4.3. When was the first ballet?

That's open to debate, because there's no general agreement on how
balletic a performance has to be to qualify as a ballet. Two performances
are usually singled out by historians, however. One is a danced enter-
tainment that was put on at a banquet celebrating the marriage of Gian
Galeazzo, Duke of Milan, in 1489. Each course of the banquet was intro-
duced by a dance. But the dances told stories, and so this is occasionally
reckoned as "the first ballet." The other pioneering performance was the
"Balet Comique de la Royne" (in modern French, "Ballet Comique de la
Reine"), put on by Catherine de Medici in 1581 to celebrate yet another
marriage. The libretto and choreography for this ballet are generally
attributed to Balthasar de Beaujoyeulx, whose definition of ballet we
quoted above in Question 2.1. The dancers were members of the Court. The
performance, which included singing and recitation as well as dancing,
lasted more than five hours, and its expense was ruinous.

We know that other balletic entertainments were put on in between
these two events, and it seems pretty clear that dance was presented as
an artistic entertainment before 1489, but these are the events most
frequently cited.

Ballet is generally considered a French art, but it should be
clear that it has its roots in Italy. There was that performance in 1489;
Catherine de Medici was Italian and may have brought the ballet with her;
Beaujoyeulx was an Italian (originally named Belgiojoso); and the very word
"ballet" is derived from the Italian "balletto". But the first school
(Question 4.5) was in France, the terminology is nearly all French, the
most important early books on the subject were French, and it was the
French who turned it from an entertainment into an art.

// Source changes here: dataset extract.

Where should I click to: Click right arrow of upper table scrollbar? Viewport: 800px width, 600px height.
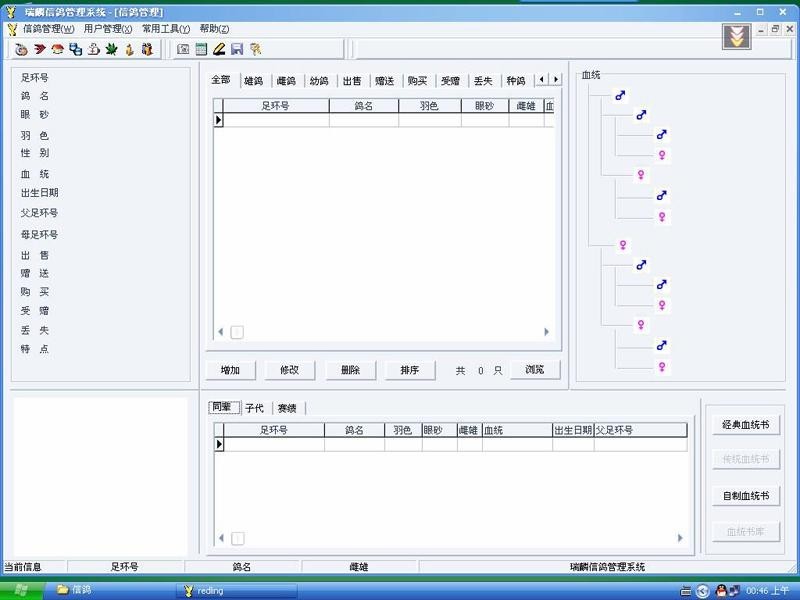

One of the earliest landmarks in ballet appeared shortly after the
"Balet Comique". The book, "Orch'esographie", written by a priest, Jehan
Tabourot, under the pseudonym Thoinot Arbeau, appeared in 1588. In this
book, there is no clear distinction between ballet and social dancing.
Ballet evolved out of social dancing, and Arbeau's book gives us a snapshot
of the era when this evolutionary process was still going on.